二世帯住宅

house @ fg

実施エリア:

北海道札幌市

内容:

「車椅子対応住宅」 -モビリティハウスの試み-
このプロジェクトは小さなお子様とご夫婦、そしてお爺様お婆様の為の住宅です。

バリアフリーという言葉が簡単にそして便利に使われていますが、障がいをお持ちの方にとって、快適で生活し易い住宅が増えたかと言うとそうではないと感じます。 現在多くのバリアフリー住宅は、ただ手摺を付け段差を解消するだけに留まっていますが、本来住宅に必要な家族との関係を育むためのプラン構成や、障がいを家族と地域社会で支えるといった基本的な姿勢に応えるうる住宅が必要と感じます。

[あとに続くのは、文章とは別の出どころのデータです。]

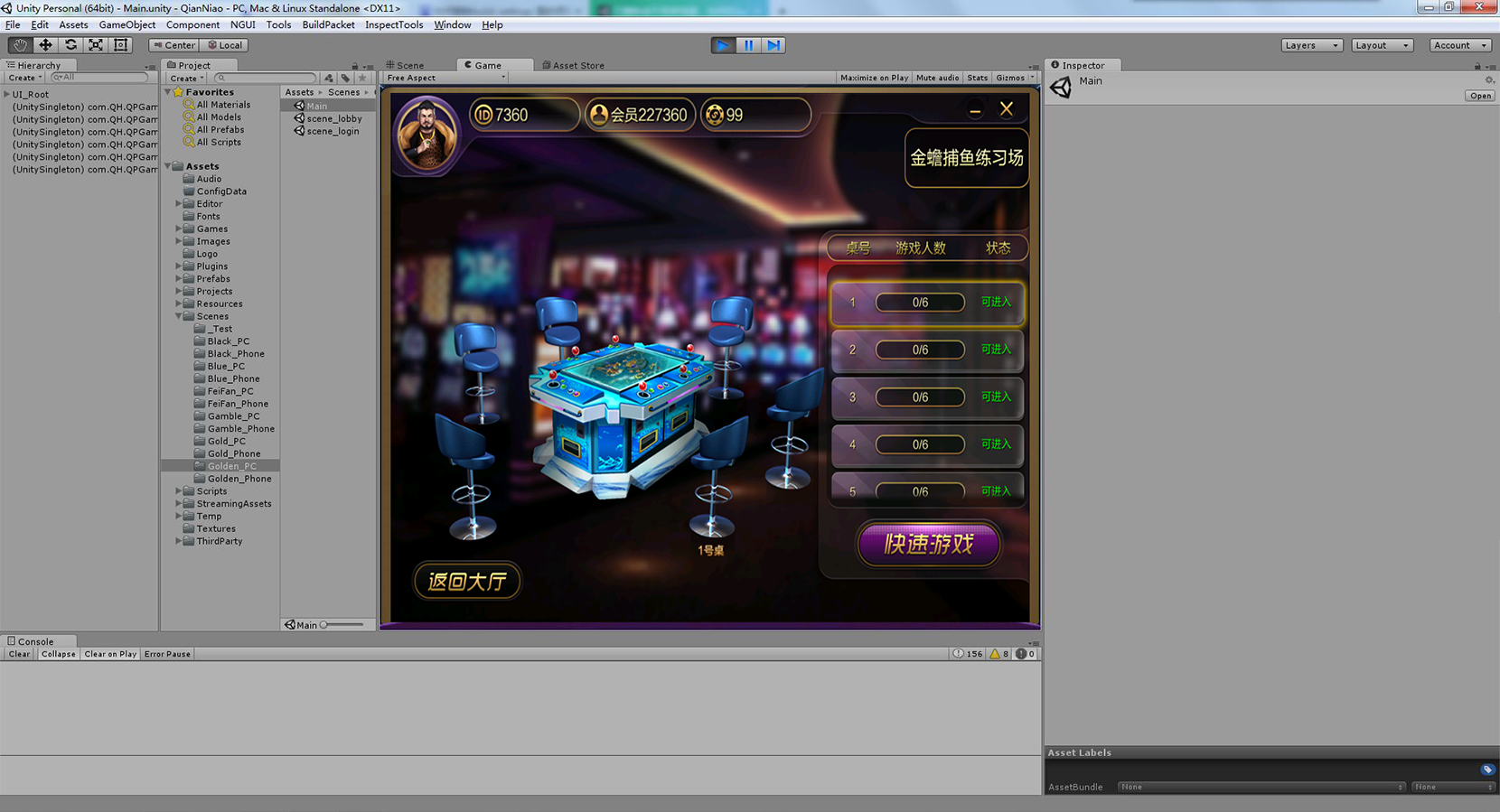The height and width of the screenshot is (812, 1500).
Task: Click the Clear console button
Action: 19,654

この住宅の設計の特徴は、車椅子を利用するご家族のハンディーを、家族と地域社会で支えていく為の機能をクライアントの生活スタイルに合わせ整えるところにあります。勿論もう1つ大切な設計考察として、「家族との関係を育む為の空間構成」や、光や風の流れなど「外との関係」を整理しようとしている点も上げられます。

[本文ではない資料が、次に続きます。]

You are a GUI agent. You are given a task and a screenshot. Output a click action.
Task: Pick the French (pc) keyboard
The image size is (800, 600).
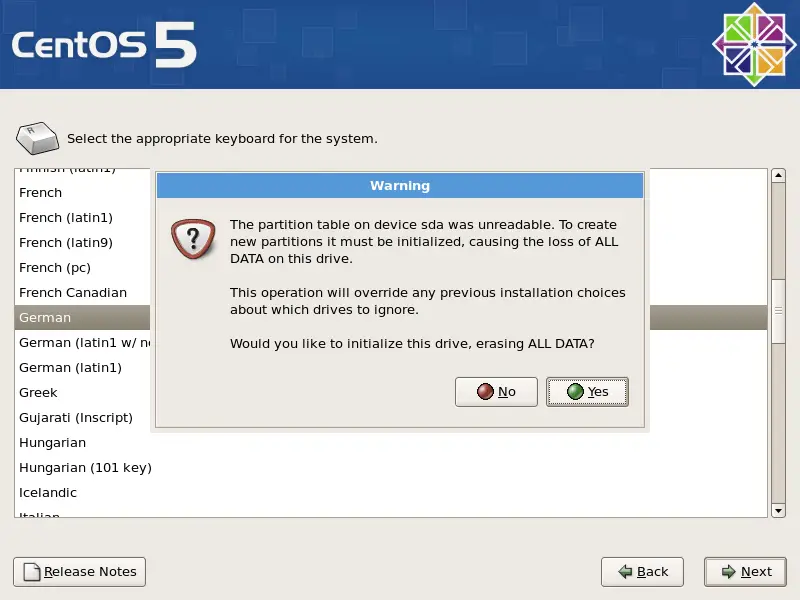click(x=55, y=268)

この度完成した住宅も時間をかけ丁寧に設計しましたが、問題を一つ解決するとまた一つ問題に気付く…障害がクリアになったどころか問題が増えた様な気にさえなっているくらいです。 私の “モビリティハウスの試み”(車椅子住宅の設計)はある程度骨格が整理されて来ましたが、細かなディティールはクライアントの身体特性や生活スタイルに依りますので、この先も常にチャレンジが続くことと感じます。

今後もクライアントの生活が少しでも快適になる様、「機能的で美しい住宅」を目指し仕事をしていきたいと思っています。